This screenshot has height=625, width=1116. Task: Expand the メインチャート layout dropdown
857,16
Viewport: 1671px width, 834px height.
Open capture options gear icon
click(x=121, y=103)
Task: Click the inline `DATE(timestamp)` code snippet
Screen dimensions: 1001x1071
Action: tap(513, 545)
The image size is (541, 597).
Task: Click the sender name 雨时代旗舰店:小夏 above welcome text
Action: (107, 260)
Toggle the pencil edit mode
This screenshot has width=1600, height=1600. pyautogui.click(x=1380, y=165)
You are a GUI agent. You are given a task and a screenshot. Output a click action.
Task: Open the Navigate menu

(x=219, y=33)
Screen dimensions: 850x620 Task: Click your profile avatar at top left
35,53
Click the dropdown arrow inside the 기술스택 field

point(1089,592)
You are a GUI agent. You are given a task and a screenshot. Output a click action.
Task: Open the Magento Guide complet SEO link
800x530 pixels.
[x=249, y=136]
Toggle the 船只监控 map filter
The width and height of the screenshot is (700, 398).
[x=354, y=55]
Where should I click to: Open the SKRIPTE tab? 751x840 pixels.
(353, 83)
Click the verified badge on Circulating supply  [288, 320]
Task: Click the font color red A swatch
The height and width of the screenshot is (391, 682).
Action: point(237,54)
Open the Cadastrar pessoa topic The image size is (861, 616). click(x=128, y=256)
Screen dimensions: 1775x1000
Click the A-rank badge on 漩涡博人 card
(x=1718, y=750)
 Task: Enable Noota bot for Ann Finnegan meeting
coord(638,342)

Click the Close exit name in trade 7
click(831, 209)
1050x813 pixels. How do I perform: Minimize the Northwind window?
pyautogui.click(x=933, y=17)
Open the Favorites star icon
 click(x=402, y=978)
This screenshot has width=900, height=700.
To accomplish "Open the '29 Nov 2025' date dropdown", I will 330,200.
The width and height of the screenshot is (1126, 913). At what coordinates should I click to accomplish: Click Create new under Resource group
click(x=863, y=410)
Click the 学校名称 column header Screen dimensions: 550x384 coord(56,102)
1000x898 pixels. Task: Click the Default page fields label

▸ What you will do
What you return should be the lines from the start of the data through the line with "Task: Click the inline", quoted exactly and nothing more.

▸ Result of the exercise
This screenshot has height=625, width=1116. Task: Expand the メインチャート layout dropdown
857,16
Viewport: 1671px width, 834px height.
Open capture options gear icon
click(x=121, y=103)
Task: Click the inline `DATE(timestamp)` code snippet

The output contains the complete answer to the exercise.